Item coordinate data:
============================================================
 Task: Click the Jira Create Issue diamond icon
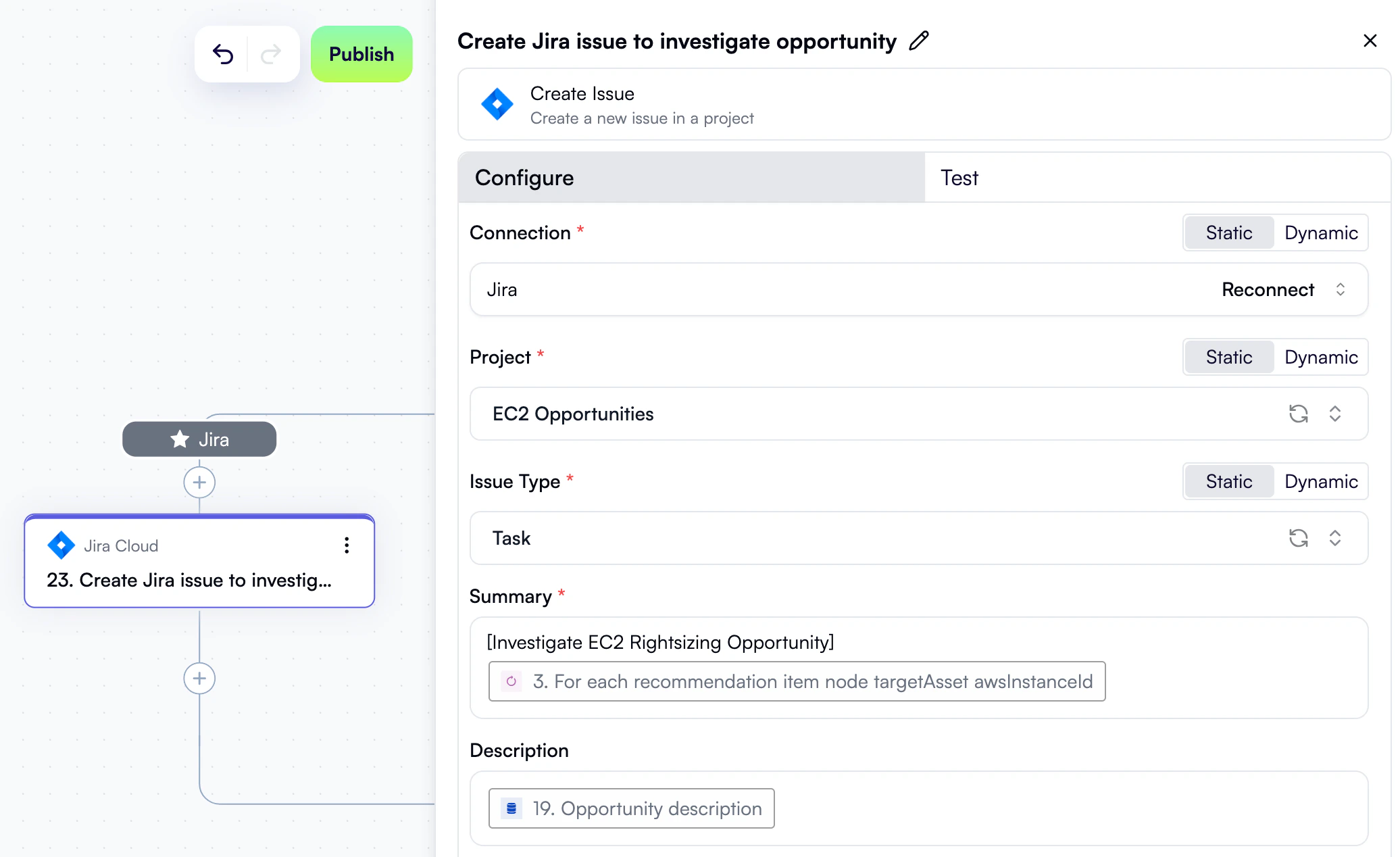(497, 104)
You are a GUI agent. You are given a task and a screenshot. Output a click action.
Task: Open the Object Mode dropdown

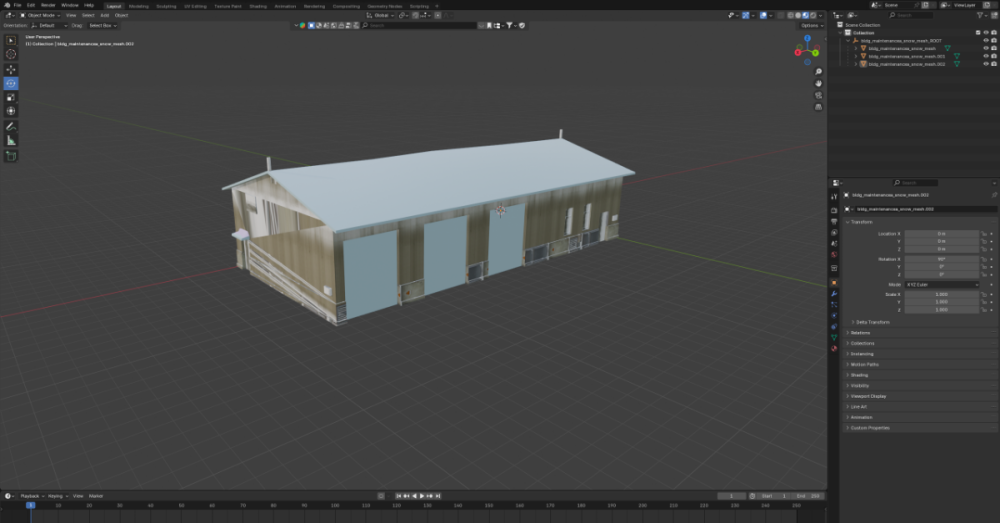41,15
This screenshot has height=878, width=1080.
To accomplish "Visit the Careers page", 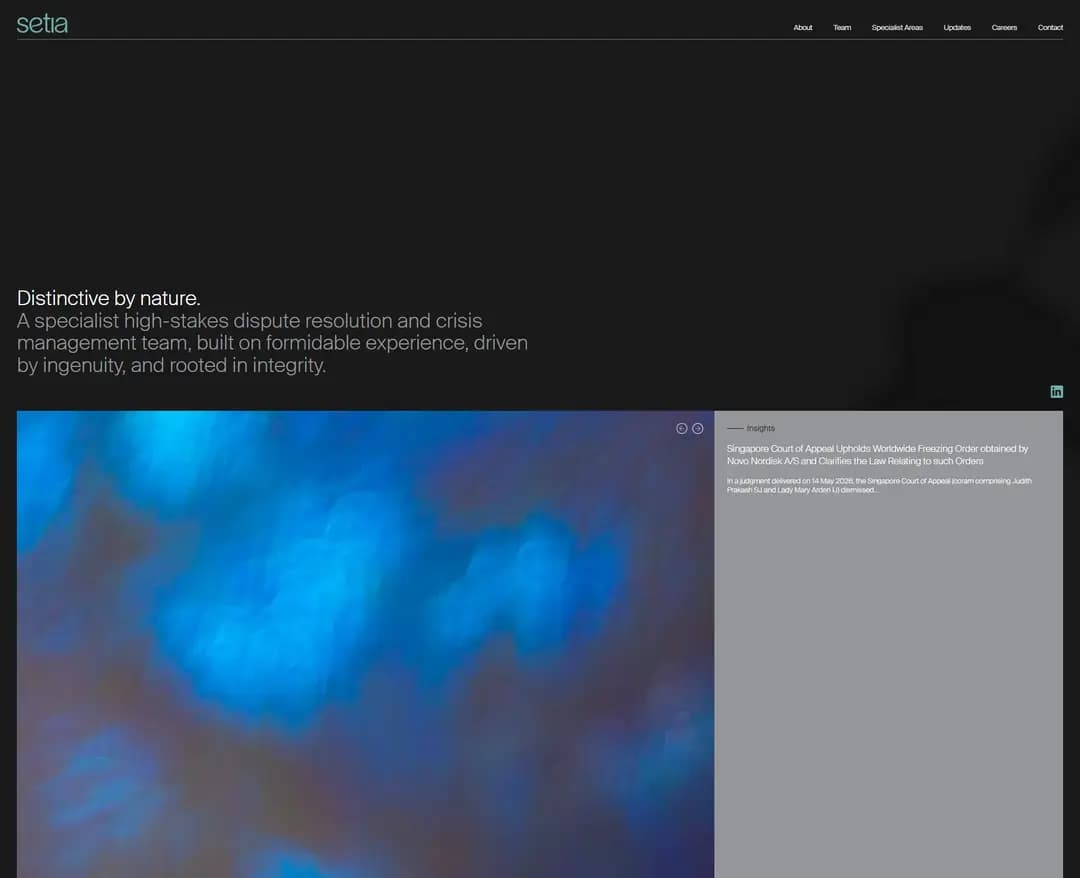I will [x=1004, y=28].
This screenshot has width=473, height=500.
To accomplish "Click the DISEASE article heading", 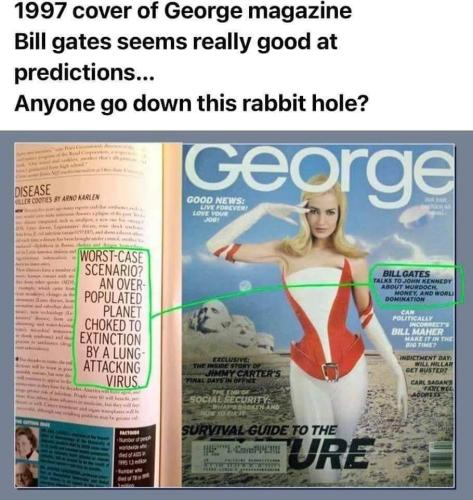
============================================================
WHAT THIS TASK INVOLVES: Write out the records word for word, from the line that contains "This screenshot has width=473, height=500." through the end of the records. Omit the pictures.

FINAL ANSWER:
This screenshot has width=473, height=500.
To accomplish "Click the DISEASE article heading", 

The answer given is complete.